In the second half of his career, he served numerous times as an expert witness, giving testimony in court in situations in which developers had subverted safety standards and built shoddy homes. He also served on committees revising building codes for increased earthquake safety. Earthquake and fire safety were always paramount in his work, and he was known to recommend the shutting down of businesses and schools if he deemed them unsafe. He was also very generous with his expertise, and could often be found on the phone, giving free information and advice to people who had found his name in the phone book. When asked why he just spent two or three hours giving away what most people charged money for, he would say, “They couldn’t have afforded my rates!” After the disastrous Loma Prieta earthquake in 1989, he volunteered his time helping to determine the safety of damaged homes in the Marina district of San Francisco.

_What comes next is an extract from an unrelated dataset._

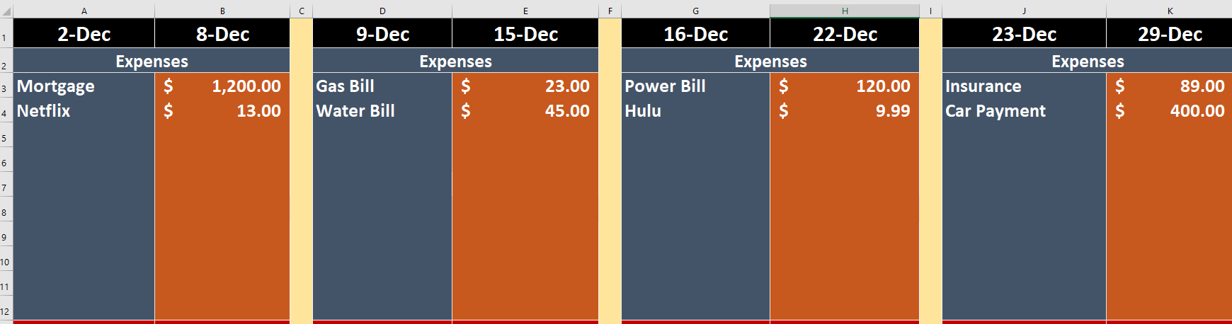The height and width of the screenshot is (324, 1232).
Task: Select the Gas Bill cell
Action: (x=382, y=86)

Throughout his life, Gary enjoyed listening to old and new jazz, spending time in the Sierra Nevada mountains, and playing with the various cats who came through his life: Sam, Furtooth, Furburger, Fletcher, Charley, and Pepper. He and Alice made one trip to Europe, where they had a splendid time investigating the structural details of ancient cathedrals, and Gary was able to visit works designed by his hero, 15th-century architect and engineer, Filippo Brunelleschi.
Always a hard worker, Gary retired late in life. He and Alice then enjoyed their golden years together, doing the NYT crossword puzzle at lunch and reading books aloud to each other in the evenings –all of Proust, all of Shakespeare, the Bible, the Koran, and many others. After Alice Wirth Gray’s death on March 16, 2008, Gary grieved, but managed to get by alone in the house they once shared. He made a website for his wife’s poetry and wrote a memoir of his own, focusing on design issues. He continued to enjoy visits with his many wonderful neighbors on his daily walks with his beloved cat, Charley. In 2016, suffering from dementia, he moved to Palo Alto to be closer to his daughters and then moved to a nursing home for the final year of his life.
Gary is survived by his daughter Mary Louise Gray Baker (and husband Wendell Baker), his daughter Lizzy Kate Gray (and husband G. William Domhoff), and his two grandchildren, Clara Elizabeth Baker and Raymond Gareth Baker. He is also survived by his sister, Katherine Gray-Hawes, niece Gabriella Fernandez-Cozano, and nephews Louis Wirth Marvick, Andrew Bolton Marvick, Carlos Fernandez-Gray, Miguel Fernandez, and Andrés Fernandez, as well as many grand-nieces and grand-nephews.
A memorial gathering in celebration of Gary’s life was held in Berkeley on August 25, 2018. Professionally, Gary will be remembered as a creative designer who strove for beauty—but with safety as the bottom line. Personally, we will remember him as a man utterly devoted to his wife; a man who was consistently kind, always ready to laugh, and always delighted by cats and children.